Data Attributes, are key-value pairs that may be added to any DOM node
Microdata provides a way to interweave objects and object-properties amidst the DOM
RDFa provides a way to interweave RDF amidst the DOM
Client-side Database Support provides a full relational data access from JavaScript (the spec says this will be SQL compliant, but in reality it will likely just be the SQLite subset of SQL).

These are all great developments, and will no doubt bring about a lot of creativity about how data can be used on the client-side, but what interests me the most is why the HTML5 working group felt the need to include Microdata alongside RDFa. The capabilities of HTML5 Microdata and RDFa are nearly identical, albeit with slightly different terminology. Both provide a way to embed data within HTML attributes and tag contents. Both allow for both named entities and blank nodes. And both allow for a variety of more complex constructions, such as lists and HREF property values.

One of the only real differences, as I can tell from glancing over the specs, is that RDFa requires URIs whereas Microdata simply uses ordinary strings to reference entities and properties. And that is what worries me: one of the biggest benefits of RDF is its use of URIs, yet URIs seem to be exactly what is preventing the adoption of RDF. One problem is probably that URIs look funny as data model elements, even to a programmer.

"A person has name" is much more natural sounding than "A http://csail.mit.edu/Contact#Person has a http://csail.mit.edu/Contact#name". We think of our code in natural language terms, and URIs obfuscate our realp world metaphors. Far more serious a problem is the namespace traffic jam that currently exists. If I want to publish an RDF document that describes this blog, for example, best practice would have me draw class types and property types from no less than six ontologies!

The RDF ontology to describe object properties
The RDFS ontology to describe object classes and labels
The Dublin Core (DC) ontology to describe the titles, authors, and the like
The Friend of a Friend (FOAF) ontology to describe my contact information
The XSD ontology to describe literal dates, strings, and numbers
And yet another, custom, ontology to describe everything else particular to the blog

That is already 6 ontologies, and we haven't even raised the possibility of using OWL Time, Snap, Span, and GeoOWL for things like time and space description! Even for a semantic web developer, the complexity of managing all of these ontologies, and the namespaces that go with them, becomes pretty burdensome pretty quickly.

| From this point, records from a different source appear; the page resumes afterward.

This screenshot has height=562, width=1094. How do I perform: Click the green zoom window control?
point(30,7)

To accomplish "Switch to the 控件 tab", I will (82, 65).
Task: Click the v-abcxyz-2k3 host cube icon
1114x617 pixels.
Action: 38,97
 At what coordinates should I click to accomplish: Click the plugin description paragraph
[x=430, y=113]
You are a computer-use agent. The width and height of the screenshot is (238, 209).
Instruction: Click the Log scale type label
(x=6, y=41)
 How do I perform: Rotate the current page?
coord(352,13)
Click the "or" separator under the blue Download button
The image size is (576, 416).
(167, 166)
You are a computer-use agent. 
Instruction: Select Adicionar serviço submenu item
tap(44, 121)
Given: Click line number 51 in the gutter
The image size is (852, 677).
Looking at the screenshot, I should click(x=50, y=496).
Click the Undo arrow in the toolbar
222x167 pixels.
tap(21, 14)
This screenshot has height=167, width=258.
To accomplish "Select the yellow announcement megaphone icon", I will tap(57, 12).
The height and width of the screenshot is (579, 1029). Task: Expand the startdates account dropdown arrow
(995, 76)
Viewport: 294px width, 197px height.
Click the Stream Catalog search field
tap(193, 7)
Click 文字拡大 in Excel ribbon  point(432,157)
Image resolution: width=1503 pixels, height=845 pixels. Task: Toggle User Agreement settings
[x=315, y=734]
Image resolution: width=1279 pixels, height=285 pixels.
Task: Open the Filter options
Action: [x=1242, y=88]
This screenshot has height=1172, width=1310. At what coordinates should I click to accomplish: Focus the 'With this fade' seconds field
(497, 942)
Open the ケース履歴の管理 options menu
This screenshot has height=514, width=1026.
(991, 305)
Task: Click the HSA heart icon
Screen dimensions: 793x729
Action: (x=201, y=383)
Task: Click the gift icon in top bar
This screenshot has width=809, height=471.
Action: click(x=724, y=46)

And that is why I worry about the future of RDFa in HTML5. It appears that the Microdata specification in HTML5 is essentially the RDF graph data model with the URIs neutered out. Given essentially the same data model, no doubt most developers will pick the easier of two formats to implement. In order to get more people on the RDF bandwagon, we need to make the RDF path just as easy to follow as the Microdata one.

How can this be done? If you ask me, the best way is to get rid of this namespace traffic jam and cultivate a set of community-oriented ontologies. Rather than trying to create base ontologies that address abstract universal concepts, why not try to have each community standardize a single ontology for their particular domain. Have WordPress and Blogger sponsor the Blog Ontology. Have Amazon.com and eBay sponsor the Marketplace Ontology. Have Facebook and MySpace sponsor the Social Ontology.

Then, instead of reusing bits from other ontologies, such as dc:creator or foaf:name, have each of these community-focused ontologies be self-sufficient, covering all the concepts necessary for their domain. We can always apply mapping rules to distinguish between social:name and store:book-author-name later.

With only a single ontology per domain area to worry about, the namespace traffic jam will disappear and it will be easier for people to get on board with RDF and RDFa. All in all, it seems the good news coming out of the HTML5 spec is that we can expect rich data annotation to soon be arriving to HTML content everywhere. But what we need to work on as a community is a way to make URIs, and the Ontologies that give them meaning, easier for programmers to use so that the web won't just be full of data with Microdata, but full of linked data with RDFa.